== Activity ==
Reproduce exactly, from the data that follows, the line with "Tap the Write heading", the line with "Task: Open Tuesday's start am/pm selector", and every line that lies between them.

Collected data entries:
====
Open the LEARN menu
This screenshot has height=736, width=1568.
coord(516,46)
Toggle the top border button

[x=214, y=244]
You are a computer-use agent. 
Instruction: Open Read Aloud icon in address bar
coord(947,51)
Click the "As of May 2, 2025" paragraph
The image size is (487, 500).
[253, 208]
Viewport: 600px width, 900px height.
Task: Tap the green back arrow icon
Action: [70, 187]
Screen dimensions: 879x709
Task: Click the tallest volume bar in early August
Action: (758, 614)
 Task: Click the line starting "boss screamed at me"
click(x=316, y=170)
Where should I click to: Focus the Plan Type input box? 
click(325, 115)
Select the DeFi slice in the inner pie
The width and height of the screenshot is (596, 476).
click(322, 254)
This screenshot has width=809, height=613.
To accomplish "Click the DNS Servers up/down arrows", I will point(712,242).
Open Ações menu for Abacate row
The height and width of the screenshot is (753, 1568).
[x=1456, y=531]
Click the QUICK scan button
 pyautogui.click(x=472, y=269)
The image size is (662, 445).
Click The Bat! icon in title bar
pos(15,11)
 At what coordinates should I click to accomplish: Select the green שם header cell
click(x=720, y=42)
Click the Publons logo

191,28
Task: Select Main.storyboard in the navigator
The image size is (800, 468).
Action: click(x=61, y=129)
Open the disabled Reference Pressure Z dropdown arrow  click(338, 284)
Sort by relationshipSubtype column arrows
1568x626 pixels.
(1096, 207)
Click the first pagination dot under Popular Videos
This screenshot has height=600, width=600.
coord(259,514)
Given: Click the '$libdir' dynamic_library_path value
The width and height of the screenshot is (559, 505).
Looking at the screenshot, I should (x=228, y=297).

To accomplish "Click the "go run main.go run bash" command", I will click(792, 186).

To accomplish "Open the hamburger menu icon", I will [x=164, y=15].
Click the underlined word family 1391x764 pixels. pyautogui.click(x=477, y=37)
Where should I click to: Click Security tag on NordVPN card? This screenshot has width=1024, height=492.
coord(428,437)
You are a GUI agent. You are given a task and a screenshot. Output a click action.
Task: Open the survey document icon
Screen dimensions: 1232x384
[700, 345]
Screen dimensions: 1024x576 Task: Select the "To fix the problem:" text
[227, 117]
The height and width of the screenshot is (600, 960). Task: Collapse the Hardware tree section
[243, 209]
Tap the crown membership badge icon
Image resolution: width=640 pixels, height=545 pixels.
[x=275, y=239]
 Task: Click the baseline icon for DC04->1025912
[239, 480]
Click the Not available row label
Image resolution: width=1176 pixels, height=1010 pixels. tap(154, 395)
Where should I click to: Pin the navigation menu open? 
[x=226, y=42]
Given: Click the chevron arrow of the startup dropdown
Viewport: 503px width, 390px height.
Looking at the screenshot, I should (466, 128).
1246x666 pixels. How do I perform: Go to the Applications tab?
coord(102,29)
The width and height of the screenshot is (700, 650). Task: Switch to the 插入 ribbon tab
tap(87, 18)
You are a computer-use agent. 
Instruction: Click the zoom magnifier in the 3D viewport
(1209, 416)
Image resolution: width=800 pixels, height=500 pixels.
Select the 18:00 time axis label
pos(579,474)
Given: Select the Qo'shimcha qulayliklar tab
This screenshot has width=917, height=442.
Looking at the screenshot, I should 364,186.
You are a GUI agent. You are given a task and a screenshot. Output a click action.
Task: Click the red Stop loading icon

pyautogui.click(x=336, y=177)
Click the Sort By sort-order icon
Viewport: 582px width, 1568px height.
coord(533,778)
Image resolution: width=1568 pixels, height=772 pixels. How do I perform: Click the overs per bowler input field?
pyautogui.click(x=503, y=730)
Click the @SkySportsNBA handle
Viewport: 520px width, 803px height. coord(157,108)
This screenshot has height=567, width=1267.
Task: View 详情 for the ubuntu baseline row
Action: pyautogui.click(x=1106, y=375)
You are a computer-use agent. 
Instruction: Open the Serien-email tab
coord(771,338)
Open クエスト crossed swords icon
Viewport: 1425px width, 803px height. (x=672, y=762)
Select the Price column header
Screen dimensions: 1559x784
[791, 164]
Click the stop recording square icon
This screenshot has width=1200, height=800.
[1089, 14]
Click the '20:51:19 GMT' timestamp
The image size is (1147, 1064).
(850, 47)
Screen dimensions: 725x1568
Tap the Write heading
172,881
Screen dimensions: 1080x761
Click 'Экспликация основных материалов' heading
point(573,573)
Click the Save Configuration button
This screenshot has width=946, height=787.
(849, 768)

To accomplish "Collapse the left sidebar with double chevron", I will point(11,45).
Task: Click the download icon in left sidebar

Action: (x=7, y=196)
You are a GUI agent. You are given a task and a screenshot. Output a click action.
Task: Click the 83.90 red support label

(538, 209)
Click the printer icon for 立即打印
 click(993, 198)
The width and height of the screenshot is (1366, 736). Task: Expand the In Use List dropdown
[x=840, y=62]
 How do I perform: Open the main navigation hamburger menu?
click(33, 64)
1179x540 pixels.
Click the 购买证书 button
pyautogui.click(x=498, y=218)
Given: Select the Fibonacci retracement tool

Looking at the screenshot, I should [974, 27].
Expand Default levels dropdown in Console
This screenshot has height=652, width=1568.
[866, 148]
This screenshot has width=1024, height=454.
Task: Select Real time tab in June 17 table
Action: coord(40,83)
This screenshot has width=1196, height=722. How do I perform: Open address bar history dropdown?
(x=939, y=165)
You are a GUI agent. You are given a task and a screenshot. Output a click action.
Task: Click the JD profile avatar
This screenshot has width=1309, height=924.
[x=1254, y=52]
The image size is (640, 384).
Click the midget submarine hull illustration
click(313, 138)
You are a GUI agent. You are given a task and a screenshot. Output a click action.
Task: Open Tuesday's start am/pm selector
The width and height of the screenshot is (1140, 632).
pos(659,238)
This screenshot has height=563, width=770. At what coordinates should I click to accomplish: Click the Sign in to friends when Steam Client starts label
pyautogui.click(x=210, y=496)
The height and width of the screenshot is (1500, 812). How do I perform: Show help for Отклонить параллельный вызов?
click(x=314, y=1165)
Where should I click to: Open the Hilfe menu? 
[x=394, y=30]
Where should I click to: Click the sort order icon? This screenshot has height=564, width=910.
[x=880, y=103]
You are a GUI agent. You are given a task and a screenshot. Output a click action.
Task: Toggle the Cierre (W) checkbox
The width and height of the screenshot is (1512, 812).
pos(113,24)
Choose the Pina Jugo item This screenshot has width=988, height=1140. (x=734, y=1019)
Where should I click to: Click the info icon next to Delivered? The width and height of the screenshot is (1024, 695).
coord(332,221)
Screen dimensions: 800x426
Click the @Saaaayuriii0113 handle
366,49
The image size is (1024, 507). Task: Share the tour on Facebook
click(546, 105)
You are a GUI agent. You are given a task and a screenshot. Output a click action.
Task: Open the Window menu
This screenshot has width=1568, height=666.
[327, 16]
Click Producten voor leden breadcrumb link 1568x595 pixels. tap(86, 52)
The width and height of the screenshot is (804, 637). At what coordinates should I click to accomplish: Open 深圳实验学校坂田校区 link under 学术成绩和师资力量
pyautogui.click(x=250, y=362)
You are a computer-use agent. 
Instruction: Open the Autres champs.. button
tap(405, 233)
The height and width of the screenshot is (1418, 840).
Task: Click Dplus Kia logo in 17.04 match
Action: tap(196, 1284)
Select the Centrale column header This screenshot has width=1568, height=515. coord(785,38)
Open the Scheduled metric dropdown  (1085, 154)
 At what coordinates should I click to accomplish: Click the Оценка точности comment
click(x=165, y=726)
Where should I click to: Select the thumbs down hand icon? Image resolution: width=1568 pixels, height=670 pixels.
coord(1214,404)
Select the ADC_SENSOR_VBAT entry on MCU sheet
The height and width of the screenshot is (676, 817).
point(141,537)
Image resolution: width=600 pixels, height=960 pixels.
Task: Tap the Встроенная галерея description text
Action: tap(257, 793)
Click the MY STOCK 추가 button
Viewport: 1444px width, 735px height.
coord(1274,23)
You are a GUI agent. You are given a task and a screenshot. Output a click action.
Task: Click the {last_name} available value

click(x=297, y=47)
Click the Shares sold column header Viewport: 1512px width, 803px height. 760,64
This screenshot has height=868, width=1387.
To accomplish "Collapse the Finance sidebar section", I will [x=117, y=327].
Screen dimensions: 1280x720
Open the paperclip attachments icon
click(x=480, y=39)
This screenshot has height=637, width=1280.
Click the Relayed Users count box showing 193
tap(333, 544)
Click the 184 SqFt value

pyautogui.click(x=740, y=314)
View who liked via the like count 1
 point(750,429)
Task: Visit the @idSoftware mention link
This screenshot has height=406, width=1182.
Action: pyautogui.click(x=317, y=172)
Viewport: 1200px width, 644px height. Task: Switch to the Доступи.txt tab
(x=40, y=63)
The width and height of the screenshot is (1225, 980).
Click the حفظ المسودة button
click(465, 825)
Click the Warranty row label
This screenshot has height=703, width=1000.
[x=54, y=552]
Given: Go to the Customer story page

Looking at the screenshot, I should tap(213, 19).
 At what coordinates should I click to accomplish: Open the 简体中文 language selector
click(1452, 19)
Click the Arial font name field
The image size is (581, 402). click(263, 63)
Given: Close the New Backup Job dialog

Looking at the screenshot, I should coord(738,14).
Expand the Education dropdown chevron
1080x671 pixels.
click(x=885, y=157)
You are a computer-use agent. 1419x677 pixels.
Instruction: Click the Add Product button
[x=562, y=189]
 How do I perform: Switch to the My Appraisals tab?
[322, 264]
====
== Answer ==
Tap the Write heading
172,881
Screen dimensions: 1080x761
Click 'Экспликация основных материалов' heading
point(573,573)
Click the Save Configuration button
This screenshot has width=946, height=787.
(849, 768)

To accomplish "Collapse the left sidebar with double chevron", I will point(11,45).
Task: Click the download icon in left sidebar

Action: (x=7, y=196)
You are a GUI agent. You are given a task and a screenshot. Output a click action.
Task: Click the 83.90 red support label

(538, 209)
Click the printer icon for 立即打印
 click(993, 198)
The width and height of the screenshot is (1366, 736). Task: Expand the In Use List dropdown
[x=840, y=62]
 How do I perform: Open the main navigation hamburger menu?
click(33, 64)
1179x540 pixels.
Click the 购买证书 button
pyautogui.click(x=498, y=218)
Given: Select the Fibonacci retracement tool

Looking at the screenshot, I should [974, 27].
Expand Default levels dropdown in Console
This screenshot has height=652, width=1568.
[866, 148]
This screenshot has width=1024, height=454.
Task: Select Real time tab in June 17 table
Action: coord(40,83)
This screenshot has width=1196, height=722. How do I perform: Open address bar history dropdown?
(x=939, y=165)
You are a GUI agent. You are given a task and a screenshot. Output a click action.
Task: Click the JD profile avatar
This screenshot has width=1309, height=924.
[x=1254, y=52]
The image size is (640, 384).
Click the midget submarine hull illustration
click(313, 138)
You are a GUI agent. You are given a task and a screenshot. Output a click action.
Task: Open Tuesday's start am/pm selector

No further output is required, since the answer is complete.